A minor addendum: I found the article I was citing in my comment about Thomas Jefferson's dumbwaiter - it wasn't a specific reference to the company in question, but it's still a notable comparison.

I don't understand how people just accept this as "a cool new innovation" without questioning its motives. Why does the tech industry keep going to such extreme lengths to remove the image of a human worker? I get that it's *technology*, and it fundamentally displaces manual labor, but this is more than the effects of that. Why are people scared of interaction with another human being? What incentive is there to replace this with a faceless branding that lacks any understanding or empathy?

Someone mentioned [grocery store by Ridiculously Large Company using facial recognition to record which items you pick up] today, and I heard the exact words: "it's really cool because it eliminates the need for any employees whatsoever."

I started thinking about how [company in question] has historically not treated warehouse employees very well, gone to lengths to prevent unions from forming, and was notably compared to Thomas Jefferson's dumbwaiter as a tool to hide the image of slavery.

Blockchain can't automate "a solution to fake news." AI facial recognition can't solve terrorism. Cryptocurrency and decentralisation isn't going to provide all-purpose salvation. Stop valuing them above basic human empathy, and put some thought into the effect your work has on actual people that don't live in your high class bubble of societal elite.

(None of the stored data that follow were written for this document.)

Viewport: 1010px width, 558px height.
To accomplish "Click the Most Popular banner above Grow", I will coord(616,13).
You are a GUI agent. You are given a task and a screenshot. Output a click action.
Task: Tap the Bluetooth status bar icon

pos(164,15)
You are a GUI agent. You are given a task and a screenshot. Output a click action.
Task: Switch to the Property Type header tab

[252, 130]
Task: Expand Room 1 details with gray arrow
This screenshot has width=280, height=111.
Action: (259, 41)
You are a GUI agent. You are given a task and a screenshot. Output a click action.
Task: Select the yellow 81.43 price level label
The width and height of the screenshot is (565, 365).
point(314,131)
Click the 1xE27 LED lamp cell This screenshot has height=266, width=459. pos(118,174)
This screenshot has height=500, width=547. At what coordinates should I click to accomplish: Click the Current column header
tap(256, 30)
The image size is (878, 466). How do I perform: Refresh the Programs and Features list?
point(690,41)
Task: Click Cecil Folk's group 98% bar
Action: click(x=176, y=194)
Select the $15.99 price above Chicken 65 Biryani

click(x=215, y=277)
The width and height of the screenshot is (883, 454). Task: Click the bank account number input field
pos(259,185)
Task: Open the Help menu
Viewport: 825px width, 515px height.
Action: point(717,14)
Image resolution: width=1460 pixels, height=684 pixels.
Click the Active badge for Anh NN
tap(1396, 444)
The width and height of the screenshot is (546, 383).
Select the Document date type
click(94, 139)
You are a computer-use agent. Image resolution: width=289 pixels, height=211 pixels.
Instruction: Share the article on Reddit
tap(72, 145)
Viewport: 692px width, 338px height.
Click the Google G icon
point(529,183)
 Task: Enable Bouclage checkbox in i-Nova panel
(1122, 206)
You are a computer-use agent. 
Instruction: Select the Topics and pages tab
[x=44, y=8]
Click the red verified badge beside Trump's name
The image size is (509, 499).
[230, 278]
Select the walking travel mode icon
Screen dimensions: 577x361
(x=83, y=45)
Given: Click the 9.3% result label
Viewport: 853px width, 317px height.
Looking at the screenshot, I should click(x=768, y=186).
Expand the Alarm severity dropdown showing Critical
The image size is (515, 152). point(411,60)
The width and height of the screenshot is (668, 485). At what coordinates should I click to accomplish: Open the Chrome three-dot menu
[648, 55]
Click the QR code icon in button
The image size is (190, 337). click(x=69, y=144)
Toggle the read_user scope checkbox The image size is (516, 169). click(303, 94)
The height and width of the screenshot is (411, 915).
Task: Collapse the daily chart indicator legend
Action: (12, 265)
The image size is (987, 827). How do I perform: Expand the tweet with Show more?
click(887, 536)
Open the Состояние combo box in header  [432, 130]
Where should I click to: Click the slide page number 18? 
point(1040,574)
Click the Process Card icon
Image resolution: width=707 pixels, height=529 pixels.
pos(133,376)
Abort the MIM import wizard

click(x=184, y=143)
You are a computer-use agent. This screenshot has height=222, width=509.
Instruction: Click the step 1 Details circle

Don't place ethical responsibility on a computer program that's fundamentally subject to edge cases and incompatibilities with the real world.

I've realized that there's an exact word for what I dislike about certain areas of the tech industry in regard to software development...

Technological utopianism: "an ideology based on the premise that advances in science and technology can fill a utopian ideal"

Everything about this is wrong. Not that it's bad to be *optimistic* about technology, but it's bad to value technological advancement over real people's welfare, education, mental health, source of income, human rights...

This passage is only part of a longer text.